A faithful, complete copy of the entries is the sole expected answer.

---- Data records

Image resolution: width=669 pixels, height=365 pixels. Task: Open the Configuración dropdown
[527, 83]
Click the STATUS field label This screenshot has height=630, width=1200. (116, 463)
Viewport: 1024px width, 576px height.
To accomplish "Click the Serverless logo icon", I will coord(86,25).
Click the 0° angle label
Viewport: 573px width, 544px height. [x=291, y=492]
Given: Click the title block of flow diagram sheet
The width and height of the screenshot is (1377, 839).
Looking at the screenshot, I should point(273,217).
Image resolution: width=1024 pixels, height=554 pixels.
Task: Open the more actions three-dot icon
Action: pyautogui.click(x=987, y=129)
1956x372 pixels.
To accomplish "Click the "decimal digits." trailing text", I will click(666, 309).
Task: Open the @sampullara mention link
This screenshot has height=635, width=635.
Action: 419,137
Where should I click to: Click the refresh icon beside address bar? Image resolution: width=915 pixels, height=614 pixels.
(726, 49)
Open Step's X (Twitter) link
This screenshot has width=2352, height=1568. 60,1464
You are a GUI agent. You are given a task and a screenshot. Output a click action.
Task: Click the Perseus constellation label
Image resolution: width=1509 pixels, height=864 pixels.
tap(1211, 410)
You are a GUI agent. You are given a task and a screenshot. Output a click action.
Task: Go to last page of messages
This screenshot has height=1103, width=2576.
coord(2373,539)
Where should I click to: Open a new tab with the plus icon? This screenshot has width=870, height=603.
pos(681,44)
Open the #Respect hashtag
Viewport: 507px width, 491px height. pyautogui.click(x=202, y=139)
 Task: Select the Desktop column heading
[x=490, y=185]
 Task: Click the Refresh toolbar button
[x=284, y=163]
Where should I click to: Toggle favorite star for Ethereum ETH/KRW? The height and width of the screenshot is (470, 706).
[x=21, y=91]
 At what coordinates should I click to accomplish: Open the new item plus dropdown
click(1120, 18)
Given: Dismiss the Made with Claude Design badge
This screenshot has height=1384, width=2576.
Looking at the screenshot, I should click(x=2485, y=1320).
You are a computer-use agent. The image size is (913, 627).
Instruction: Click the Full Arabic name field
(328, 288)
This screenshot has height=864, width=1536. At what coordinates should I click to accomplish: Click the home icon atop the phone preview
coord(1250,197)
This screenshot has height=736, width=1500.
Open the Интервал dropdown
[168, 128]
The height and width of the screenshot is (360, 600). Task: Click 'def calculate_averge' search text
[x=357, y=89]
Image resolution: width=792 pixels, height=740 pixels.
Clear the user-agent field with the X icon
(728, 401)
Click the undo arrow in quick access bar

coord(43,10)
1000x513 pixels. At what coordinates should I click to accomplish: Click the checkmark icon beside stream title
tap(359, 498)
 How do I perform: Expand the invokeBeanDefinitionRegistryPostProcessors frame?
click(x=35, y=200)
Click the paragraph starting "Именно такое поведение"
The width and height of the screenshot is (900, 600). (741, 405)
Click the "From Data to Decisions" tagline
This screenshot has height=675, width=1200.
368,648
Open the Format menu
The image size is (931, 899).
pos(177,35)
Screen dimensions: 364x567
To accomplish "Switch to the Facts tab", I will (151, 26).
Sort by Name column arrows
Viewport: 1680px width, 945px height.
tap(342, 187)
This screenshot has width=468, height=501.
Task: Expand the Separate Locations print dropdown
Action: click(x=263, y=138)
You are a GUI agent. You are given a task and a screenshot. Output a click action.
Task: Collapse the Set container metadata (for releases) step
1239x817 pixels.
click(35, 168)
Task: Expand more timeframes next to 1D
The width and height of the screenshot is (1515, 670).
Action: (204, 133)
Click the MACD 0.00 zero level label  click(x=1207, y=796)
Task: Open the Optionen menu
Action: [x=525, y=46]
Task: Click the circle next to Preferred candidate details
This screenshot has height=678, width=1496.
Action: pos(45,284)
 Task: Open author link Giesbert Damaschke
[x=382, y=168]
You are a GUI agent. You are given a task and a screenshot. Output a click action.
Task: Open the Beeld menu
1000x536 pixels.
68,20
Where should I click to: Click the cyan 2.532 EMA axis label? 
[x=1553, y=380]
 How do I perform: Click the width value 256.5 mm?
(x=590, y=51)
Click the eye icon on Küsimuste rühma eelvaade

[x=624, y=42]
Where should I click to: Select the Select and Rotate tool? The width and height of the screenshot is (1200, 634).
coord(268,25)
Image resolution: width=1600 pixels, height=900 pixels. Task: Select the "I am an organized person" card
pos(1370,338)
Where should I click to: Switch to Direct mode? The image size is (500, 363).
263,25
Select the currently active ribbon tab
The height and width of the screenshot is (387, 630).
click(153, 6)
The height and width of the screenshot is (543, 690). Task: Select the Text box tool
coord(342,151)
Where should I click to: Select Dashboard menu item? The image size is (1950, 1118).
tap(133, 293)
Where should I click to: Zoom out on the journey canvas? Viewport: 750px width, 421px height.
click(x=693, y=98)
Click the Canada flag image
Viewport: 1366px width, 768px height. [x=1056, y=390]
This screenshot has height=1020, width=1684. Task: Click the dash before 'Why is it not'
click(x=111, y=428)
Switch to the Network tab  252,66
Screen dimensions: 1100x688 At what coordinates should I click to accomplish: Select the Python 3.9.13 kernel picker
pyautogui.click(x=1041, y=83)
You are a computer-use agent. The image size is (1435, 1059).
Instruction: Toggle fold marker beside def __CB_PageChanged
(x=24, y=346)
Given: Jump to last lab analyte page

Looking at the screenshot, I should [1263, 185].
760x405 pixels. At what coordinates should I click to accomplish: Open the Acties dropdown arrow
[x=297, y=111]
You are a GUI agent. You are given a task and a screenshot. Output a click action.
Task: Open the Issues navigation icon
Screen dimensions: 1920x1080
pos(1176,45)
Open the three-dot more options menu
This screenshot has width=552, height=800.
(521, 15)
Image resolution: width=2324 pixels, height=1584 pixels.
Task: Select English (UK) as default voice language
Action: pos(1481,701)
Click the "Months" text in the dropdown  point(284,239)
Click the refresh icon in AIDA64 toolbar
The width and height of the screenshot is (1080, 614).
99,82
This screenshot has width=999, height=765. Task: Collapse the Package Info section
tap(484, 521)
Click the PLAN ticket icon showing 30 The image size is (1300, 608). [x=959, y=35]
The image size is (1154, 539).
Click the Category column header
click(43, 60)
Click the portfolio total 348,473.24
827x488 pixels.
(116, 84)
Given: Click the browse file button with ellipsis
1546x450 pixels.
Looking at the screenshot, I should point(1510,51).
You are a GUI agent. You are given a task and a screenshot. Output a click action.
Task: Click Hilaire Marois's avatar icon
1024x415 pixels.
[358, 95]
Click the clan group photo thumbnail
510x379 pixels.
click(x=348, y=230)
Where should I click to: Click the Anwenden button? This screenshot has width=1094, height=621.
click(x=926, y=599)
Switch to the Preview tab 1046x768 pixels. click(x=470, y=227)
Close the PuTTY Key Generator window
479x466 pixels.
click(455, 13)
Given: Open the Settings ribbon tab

--------

[Result of the task]
Image resolution: width=669 pixels, height=365 pixels. Task: Open the Configuración dropdown
[527, 83]
Click the STATUS field label This screenshot has height=630, width=1200. (116, 463)
Viewport: 1024px width, 576px height.
To accomplish "Click the Serverless logo icon", I will coord(86,25).
Click the 0° angle label
Viewport: 573px width, 544px height. [x=291, y=492]
Given: Click the title block of flow diagram sheet
The width and height of the screenshot is (1377, 839).
Looking at the screenshot, I should point(273,217).
Image resolution: width=1024 pixels, height=554 pixels.
Task: Open the more actions three-dot icon
Action: pyautogui.click(x=987, y=129)
1956x372 pixels.
To accomplish "Click the "decimal digits." trailing text", I will click(666, 309).
Task: Open the @sampullara mention link
This screenshot has height=635, width=635.
Action: 419,137
Where should I click to: Click the refresh icon beside address bar? Image resolution: width=915 pixels, height=614 pixels.
(726, 49)
Open Step's X (Twitter) link
This screenshot has width=2352, height=1568. 60,1464
You are a GUI agent. You are given a task and a screenshot. Output a click action.
Task: Click the Perseus constellation label
Image resolution: width=1509 pixels, height=864 pixels.
tap(1211, 410)
You are a GUI agent. You are given a task and a screenshot. Output a click action.
Task: Go to last page of messages
This screenshot has height=1103, width=2576.
coord(2373,539)
Where should I click to: Open a new tab with the plus icon? This screenshot has width=870, height=603.
pos(681,44)
Open the #Respect hashtag
Viewport: 507px width, 491px height. pyautogui.click(x=202, y=139)
 Task: Select the Desktop column heading
[x=490, y=185]
 Task: Click the Refresh toolbar button
[x=284, y=163]
Where should I click to: Toggle favorite star for Ethereum ETH/KRW? The height and width of the screenshot is (470, 706).
[x=21, y=91]
 At what coordinates should I click to accomplish: Open the new item plus dropdown
click(1120, 18)
Given: Dismiss the Made with Claude Design badge
This screenshot has height=1384, width=2576.
Looking at the screenshot, I should click(x=2485, y=1320).
You are a computer-use agent. The image size is (913, 627).
Instruction: Click the Full Arabic name field
(328, 288)
This screenshot has height=864, width=1536. At what coordinates should I click to accomplish: Click the home icon atop the phone preview
coord(1250,197)
This screenshot has height=736, width=1500.
Open the Интервал dropdown
[168, 128]
The height and width of the screenshot is (360, 600). Task: Click 'def calculate_averge' search text
[x=357, y=89]
Image resolution: width=792 pixels, height=740 pixels.
Clear the user-agent field with the X icon
(728, 401)
Click the undo arrow in quick access bar

coord(43,10)
1000x513 pixels. At what coordinates should I click to accomplish: Click the checkmark icon beside stream title
tap(359, 498)
 How do I perform: Expand the invokeBeanDefinitionRegistryPostProcessors frame?
click(x=35, y=200)
Click the paragraph starting "Именно такое поведение"
The width and height of the screenshot is (900, 600). (741, 405)
Click the "From Data to Decisions" tagline
This screenshot has height=675, width=1200.
368,648
Open the Format menu
The image size is (931, 899).
pos(177,35)
Screen dimensions: 364x567
To accomplish "Switch to the Facts tab", I will (151, 26).
Sort by Name column arrows
Viewport: 1680px width, 945px height.
tap(342, 187)
This screenshot has width=468, height=501.
Task: Expand the Separate Locations print dropdown
Action: click(x=263, y=138)
You are a GUI agent. You are given a task and a screenshot. Output a click action.
Task: Collapse the Set container metadata (for releases) step
1239x817 pixels.
click(35, 168)
Task: Expand more timeframes next to 1D
The width and height of the screenshot is (1515, 670).
Action: (204, 133)
Click the MACD 0.00 zero level label  click(x=1207, y=796)
Task: Open the Optionen menu
Action: [x=525, y=46]
Task: Click the circle next to Preferred candidate details
This screenshot has height=678, width=1496.
Action: pos(45,284)
 Task: Open author link Giesbert Damaschke
[x=382, y=168]
You are a GUI agent. You are given a task and a screenshot. Output a click action.
Task: Open the Beeld menu
1000x536 pixels.
68,20
Where should I click to: Click the cyan 2.532 EMA axis label? 
[x=1553, y=380]
 How do I perform: Click the width value 256.5 mm?
(x=590, y=51)
Click the eye icon on Küsimuste rühma eelvaade

[x=624, y=42]
Where should I click to: Select the Select and Rotate tool? The width and height of the screenshot is (1200, 634).
coord(268,25)
Image resolution: width=1600 pixels, height=900 pixels. Task: Select the "I am an organized person" card
pos(1370,338)
Where should I click to: Switch to Direct mode? The image size is (500, 363).
263,25
Select the currently active ribbon tab
The height and width of the screenshot is (387, 630).
click(153, 6)
The height and width of the screenshot is (543, 690). Task: Select the Text box tool
coord(342,151)
Where should I click to: Select Dashboard menu item? The image size is (1950, 1118).
tap(133, 293)
Where should I click to: Zoom out on the journey canvas? Viewport: 750px width, 421px height.
click(x=693, y=98)
Click the Canada flag image
Viewport: 1366px width, 768px height. [x=1056, y=390]
This screenshot has height=1020, width=1684. Task: Click the dash before 'Why is it not'
click(x=111, y=428)
Switch to the Network tab  252,66
Screen dimensions: 1100x688 At what coordinates should I click to accomplish: Select the Python 3.9.13 kernel picker
pyautogui.click(x=1041, y=83)
You are a computer-use agent. The image size is (1435, 1059).
Instruction: Toggle fold marker beside def __CB_PageChanged
(x=24, y=346)
Given: Jump to last lab analyte page

Looking at the screenshot, I should [1263, 185].
760x405 pixels. At what coordinates should I click to accomplish: Open the Acties dropdown arrow
[x=297, y=111]
You are a GUI agent. You are given a task and a screenshot. Output a click action.
Task: Open the Issues navigation icon
Screen dimensions: 1920x1080
pos(1176,45)
Open the three-dot more options menu
This screenshot has width=552, height=800.
(521, 15)
Image resolution: width=2324 pixels, height=1584 pixels.
Task: Select English (UK) as default voice language
Action: pos(1481,701)
Click the "Months" text in the dropdown  point(284,239)
Click the refresh icon in AIDA64 toolbar
The width and height of the screenshot is (1080, 614).
99,82
This screenshot has width=999, height=765. Task: Collapse the Package Info section
tap(484, 521)
Click the PLAN ticket icon showing 30 The image size is (1300, 608). [x=959, y=35]
The image size is (1154, 539).
Click the Category column header
click(43, 60)
Click the portfolio total 348,473.24
827x488 pixels.
(116, 84)
Given: Click the browse file button with ellipsis
1546x450 pixels.
Looking at the screenshot, I should point(1510,51).
You are a GUI agent. You are given a task and a screenshot. Output a click action.
Task: Click Hilaire Marois's avatar icon
1024x415 pixels.
[358, 95]
Click the clan group photo thumbnail
510x379 pixels.
click(x=348, y=230)
Where should I click to: Click the Anwenden button? This screenshot has width=1094, height=621.
click(x=926, y=599)
Switch to the Preview tab 1046x768 pixels. click(x=470, y=227)
Close the PuTTY Key Generator window
479x466 pixels.
click(455, 13)
Given: Open the Settings ribbon tab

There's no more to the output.